A war of words played out at the Town Hall where historic tweets and leaflets were brandished in the chamber and Cllr Brown accused Labour of trying to "humiliate" his party.

Imperial College Healthcare NHS Trust and the NW London Collaboration of Clinical Commissioning Groups have said the current capacity and services at the hospital will be sustained while demand remains high.

But campaigners in the borough remain anxious about what the future will hold when the North West London Sustainability and Transformation Plan (STP), which has delayed the SaHF coming to fruition, finishes in 2021.

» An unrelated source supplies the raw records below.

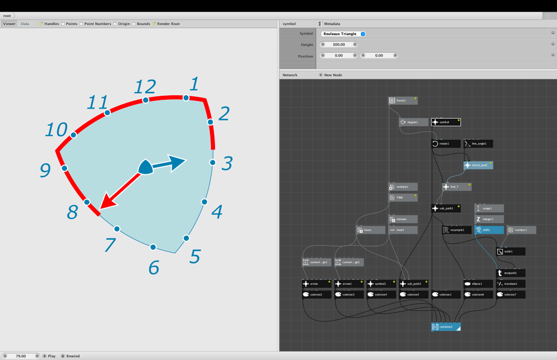
Task: Select the scale1 node icon
Action: point(500,251)
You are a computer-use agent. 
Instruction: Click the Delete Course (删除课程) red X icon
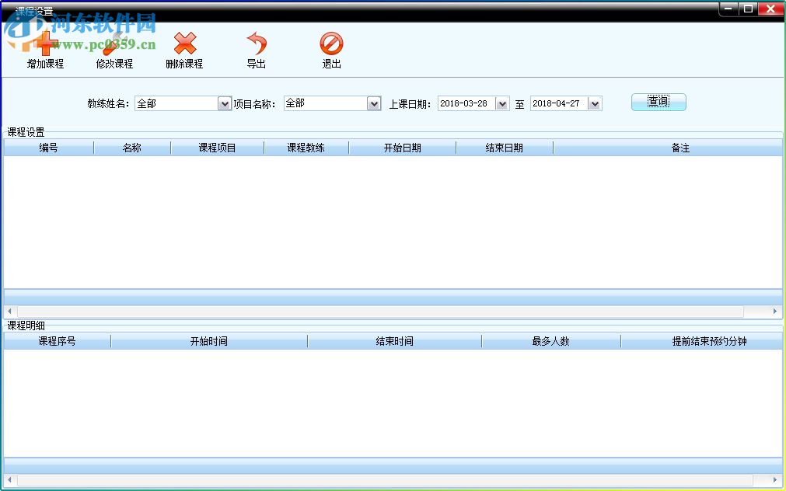tap(184, 44)
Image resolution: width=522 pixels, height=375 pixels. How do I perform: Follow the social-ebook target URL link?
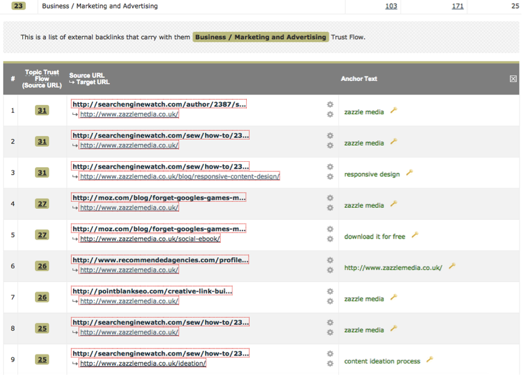(150, 239)

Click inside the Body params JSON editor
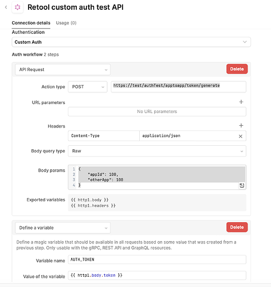[157, 177]
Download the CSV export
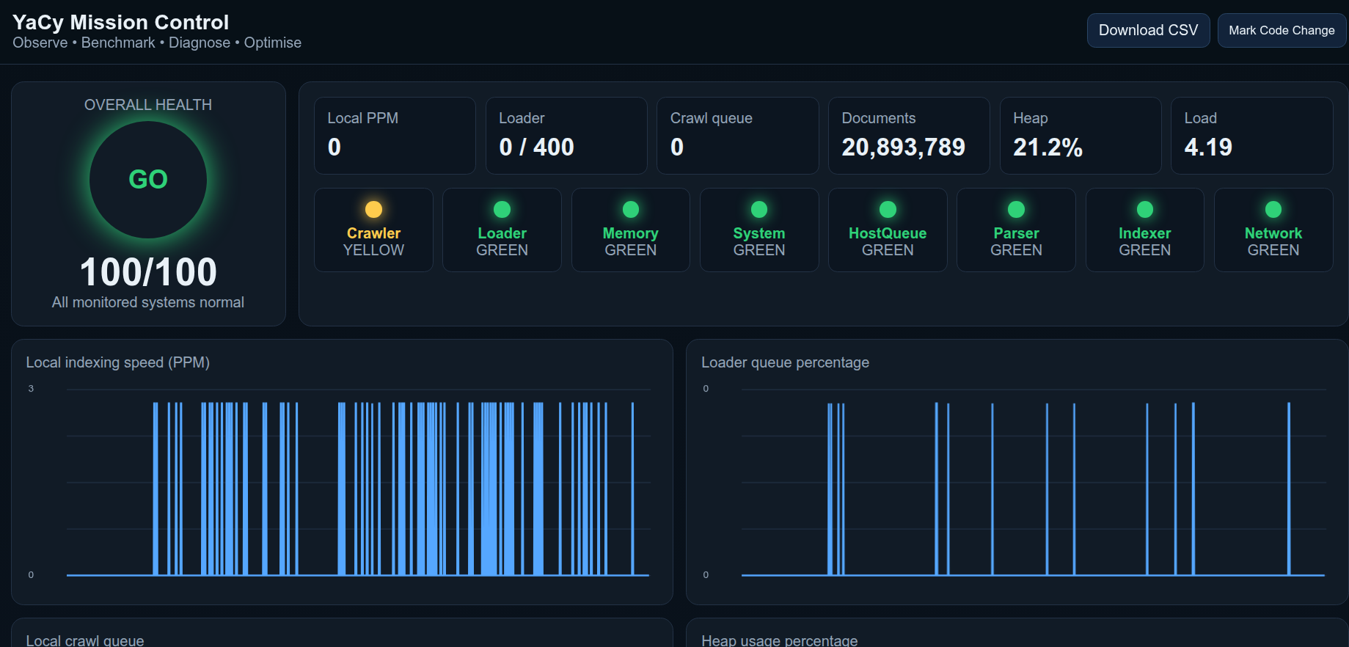Viewport: 1349px width, 647px height. pyautogui.click(x=1148, y=30)
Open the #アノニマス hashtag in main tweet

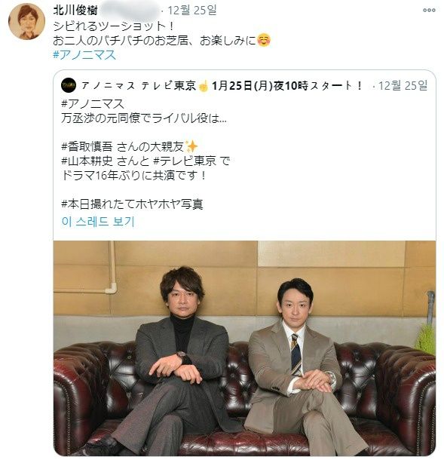coord(84,55)
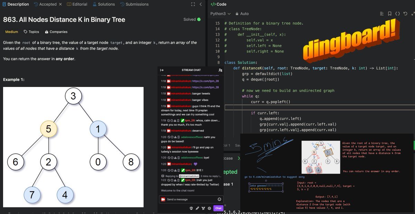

In his speech, Cllr Brown claimed "senior executives" at the hospital had said SaHF would never even come into action "as it would never be clinically safe to do so".

But council leader Cllr Stephen Cowan said Labour was intent on the plans being withdrawn to protect Charing Cross - which celebrates its bicentenary on October 30, for another 200 years.

Imperial issued a statement saying it had invested £7.2 million in expansion and redevelopment of its A&E.

“Plans to reduce acute and A&E capacity at Charing Cross will not progress unless and until there is a reduction in demand for acute hospital services, which will not be for the foreseeable future."